Instructions to follow: Display every line of the data below that contains the string "computer".

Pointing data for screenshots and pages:
================
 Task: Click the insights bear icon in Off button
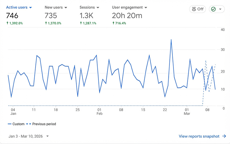tap(194, 9)
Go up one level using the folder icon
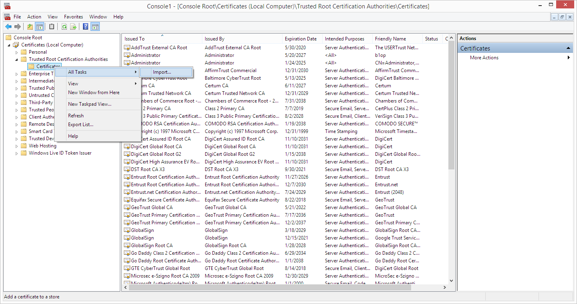577x304 pixels. click(x=30, y=27)
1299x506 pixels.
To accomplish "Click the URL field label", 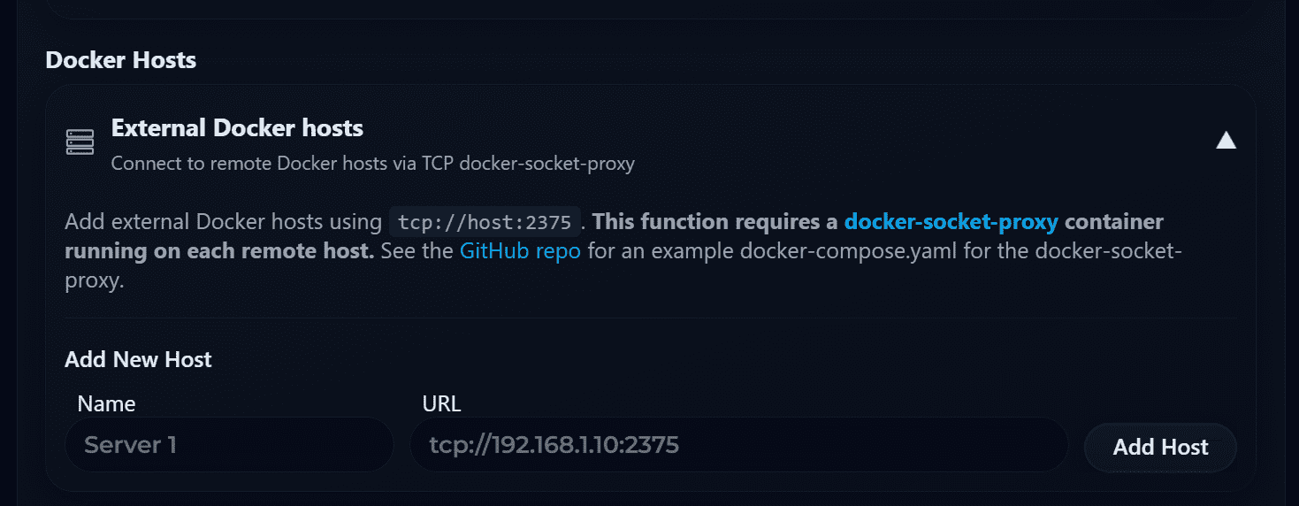I will pos(441,404).
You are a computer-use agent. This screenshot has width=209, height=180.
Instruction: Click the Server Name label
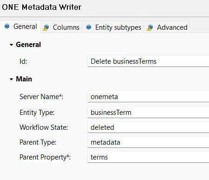click(x=41, y=97)

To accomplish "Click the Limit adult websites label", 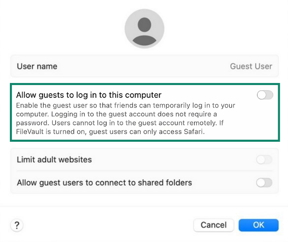I will tap(54, 159).
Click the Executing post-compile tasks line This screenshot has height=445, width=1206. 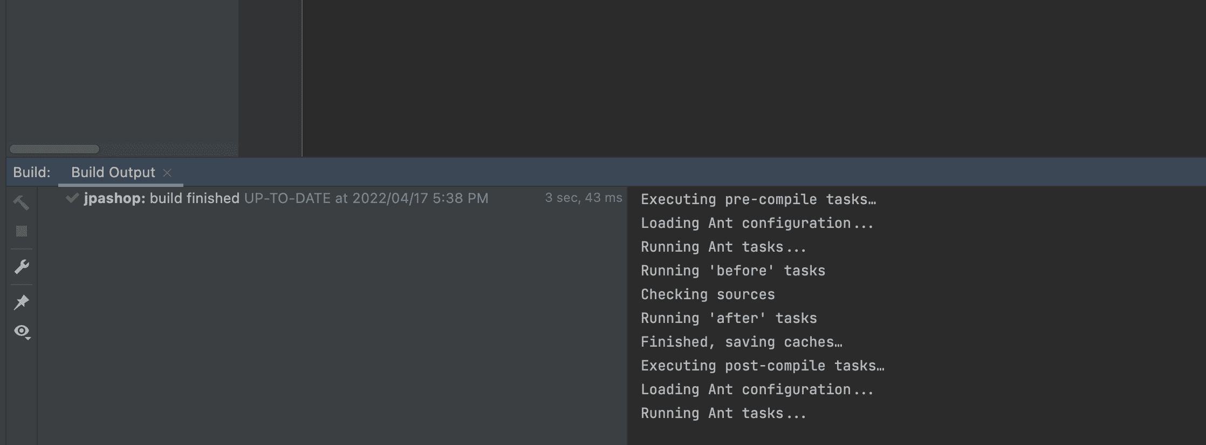762,366
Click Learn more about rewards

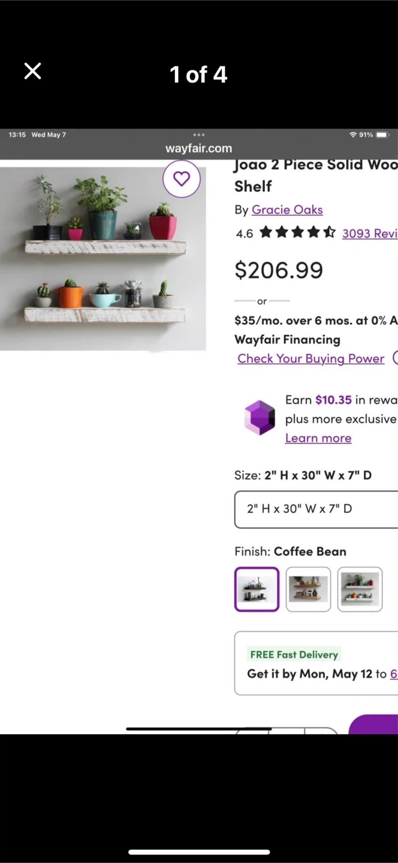click(x=318, y=438)
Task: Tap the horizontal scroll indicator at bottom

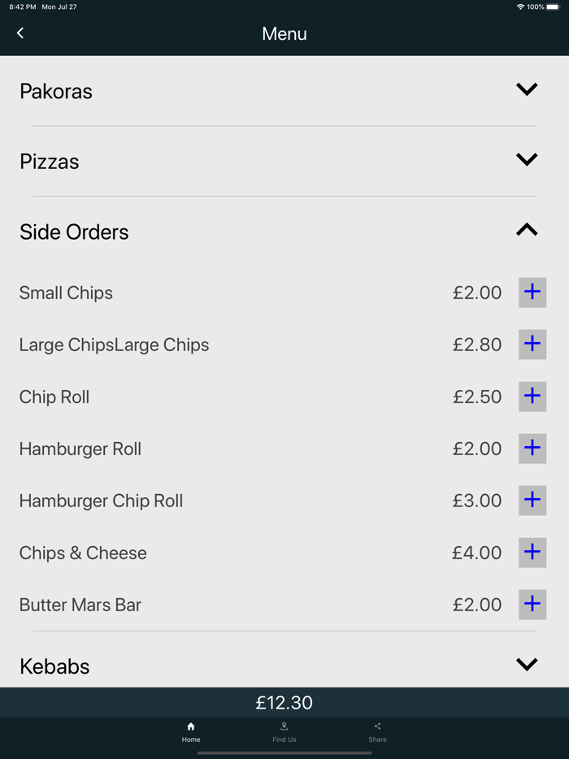Action: (284, 753)
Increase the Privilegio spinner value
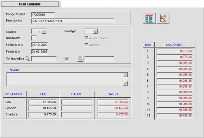Viewport: 204px width, 138px height. pos(95,30)
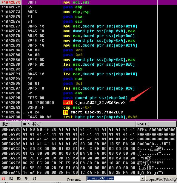Select the M3 memory bookmark
The width and height of the screenshot is (177, 183).
tap(19, 179)
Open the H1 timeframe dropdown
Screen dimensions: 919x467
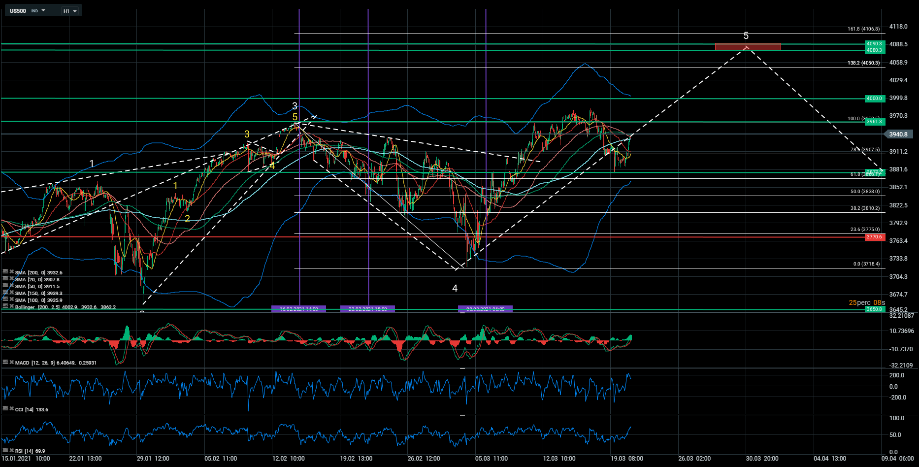(70, 11)
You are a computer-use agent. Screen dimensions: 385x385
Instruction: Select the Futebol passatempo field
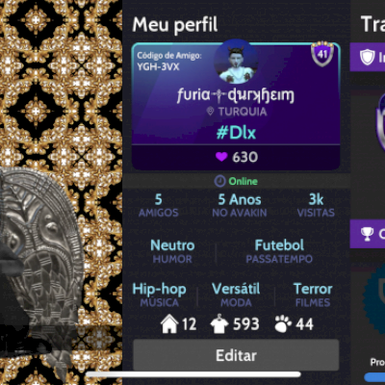(279, 251)
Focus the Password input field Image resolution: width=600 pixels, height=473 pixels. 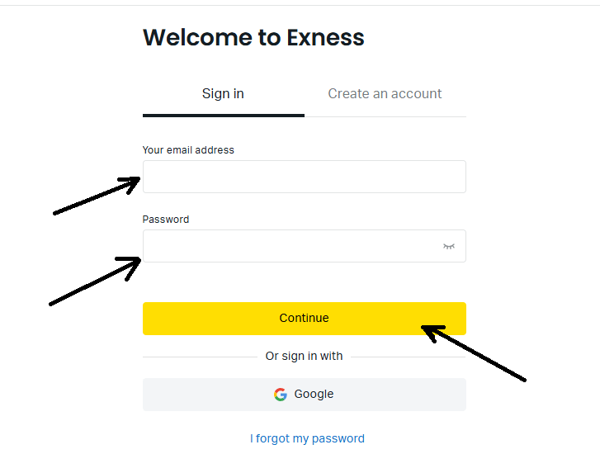(x=305, y=246)
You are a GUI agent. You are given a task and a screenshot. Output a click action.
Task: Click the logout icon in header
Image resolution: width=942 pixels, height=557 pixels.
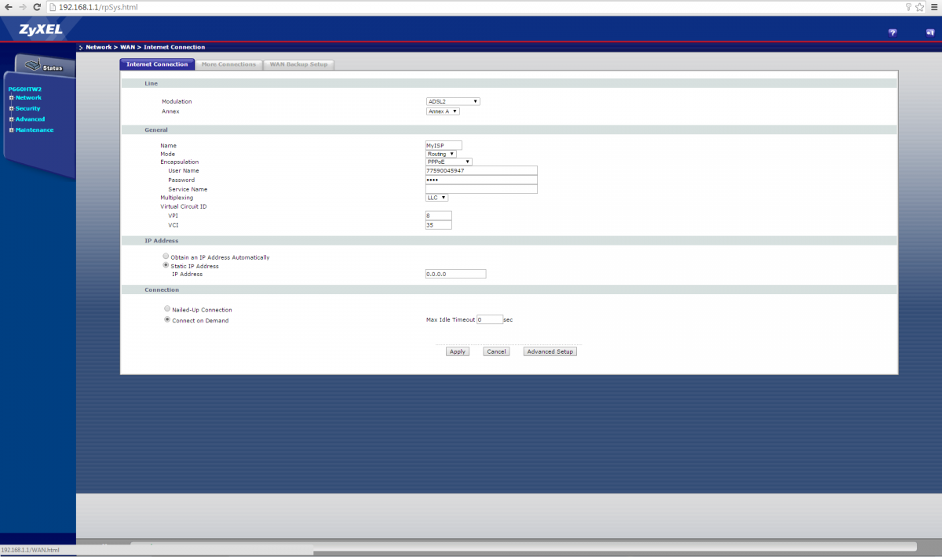click(930, 32)
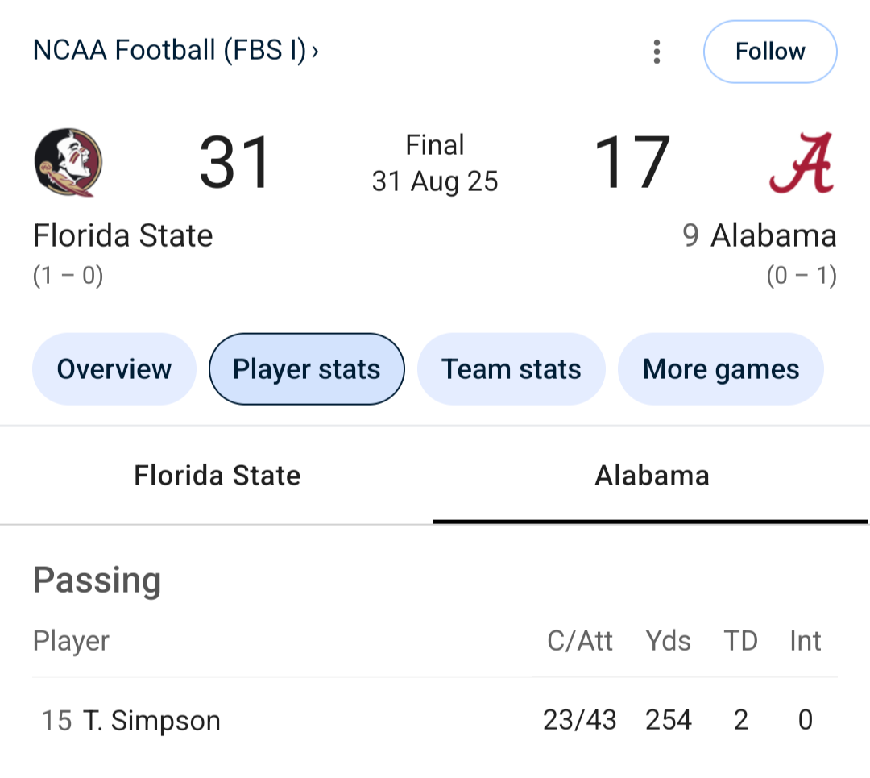Select the Player stats chip
Viewport: 870px width, 778px height.
coord(306,369)

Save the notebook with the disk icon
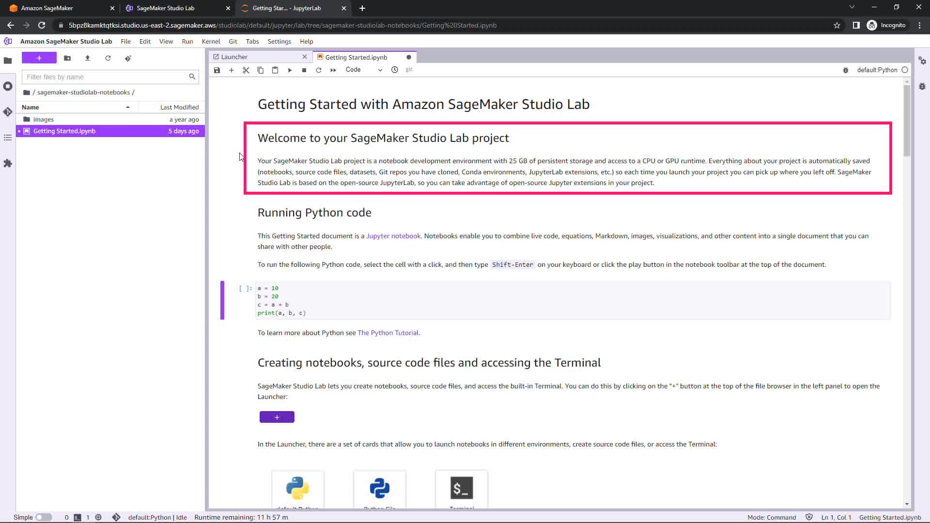coord(217,70)
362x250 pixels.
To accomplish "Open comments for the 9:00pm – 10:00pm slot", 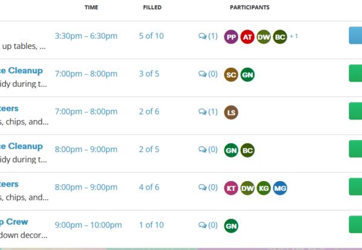I will pos(208,226).
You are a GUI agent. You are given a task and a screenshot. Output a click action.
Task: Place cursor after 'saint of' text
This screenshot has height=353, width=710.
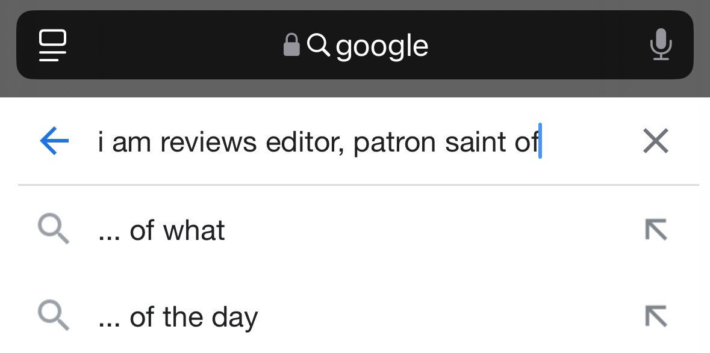click(x=539, y=143)
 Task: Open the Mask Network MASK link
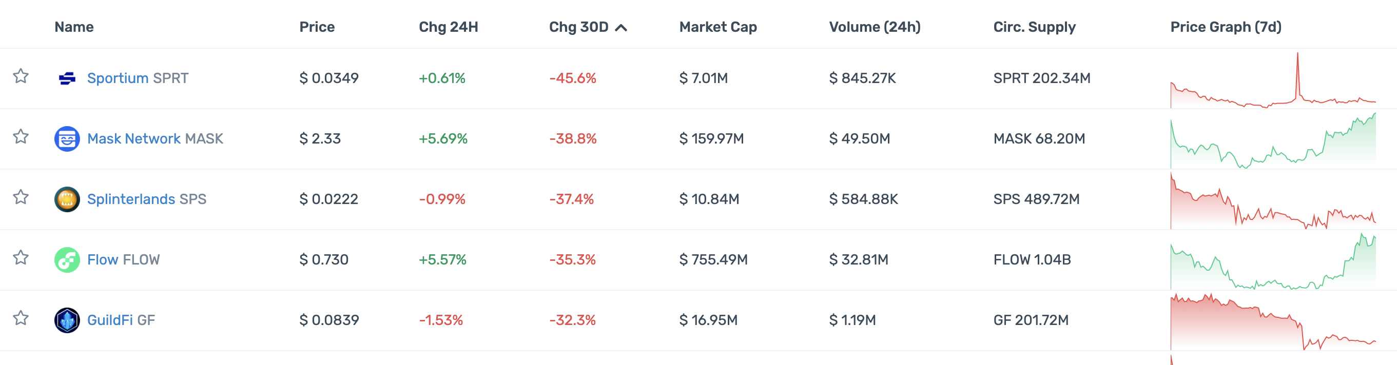click(155, 139)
================
Output for this exercise:
You are a computer-use agent. This screenshot has width=209, height=180.
You are a computer-use agent. Screen dimensions: 385x385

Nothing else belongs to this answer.